*Data*.
● ● ●

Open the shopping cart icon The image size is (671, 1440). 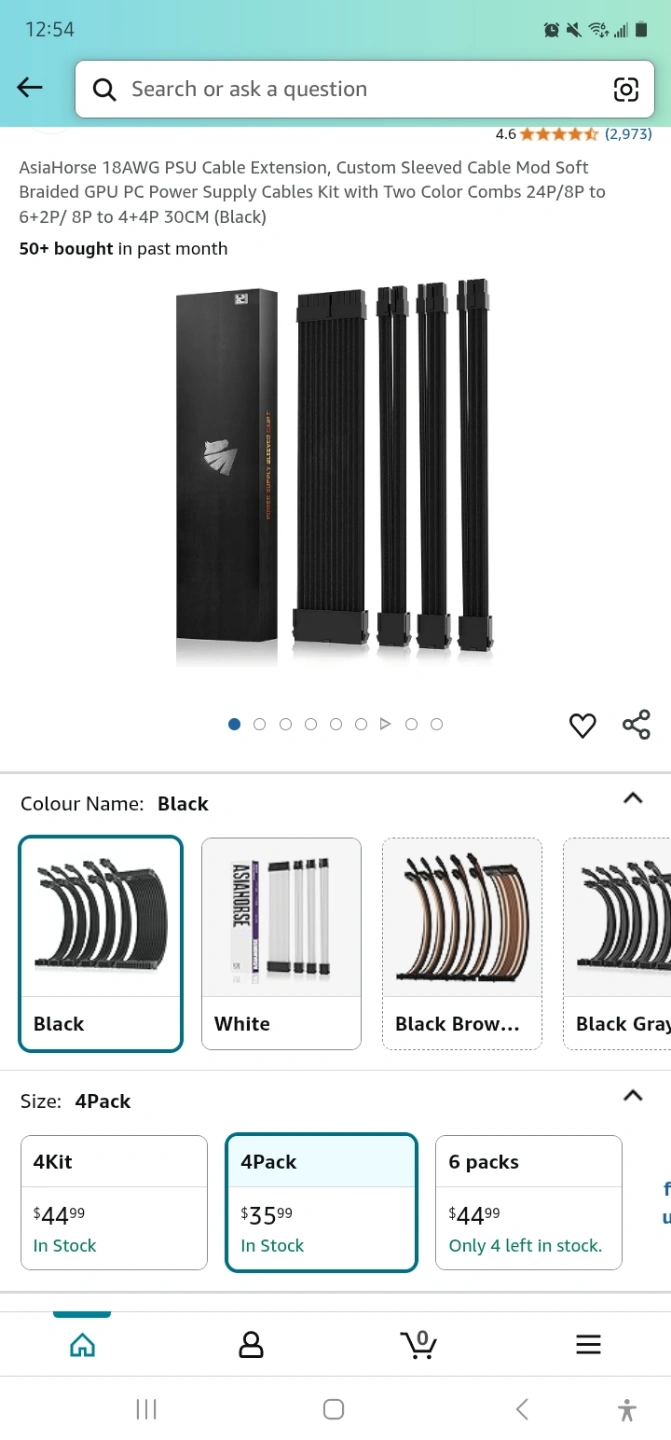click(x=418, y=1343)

● ● ●

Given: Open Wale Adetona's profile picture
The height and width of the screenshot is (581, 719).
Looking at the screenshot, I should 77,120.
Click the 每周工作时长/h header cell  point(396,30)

● ● ●

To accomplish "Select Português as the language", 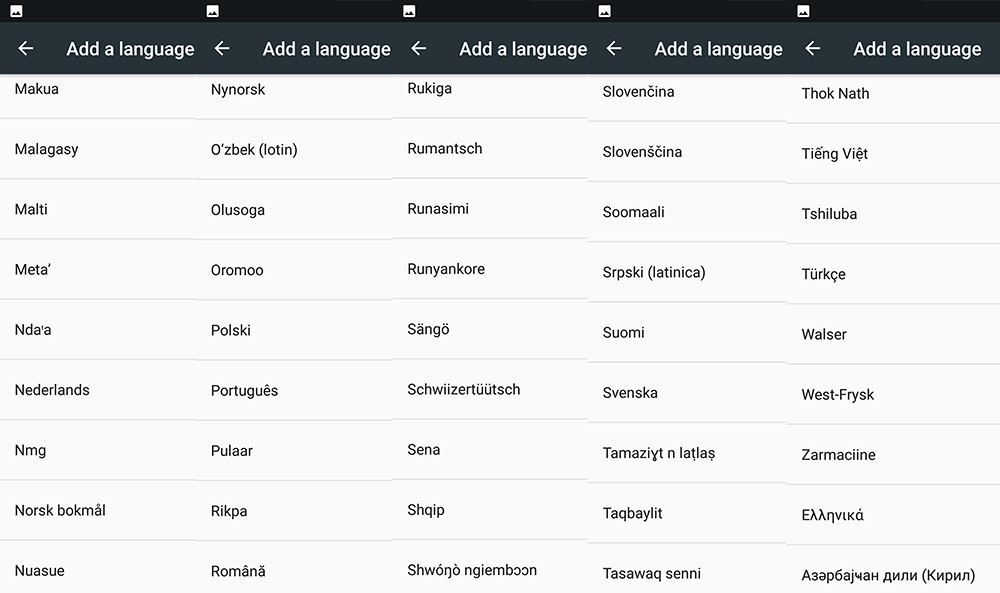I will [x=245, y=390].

● ● ●

*Aim of the exercise*.
Could you restate word for word the lines above, from the one that contains "Given: Open Wale Adetona's profile picture" through the one that contains "Click the 每周工作时长/h", and no others?

*Solution below*.
Given: Open Wale Adetona's profile picture
The height and width of the screenshot is (581, 719).
Looking at the screenshot, I should 77,120.
Click the 每周工作时长/h header cell  point(396,30)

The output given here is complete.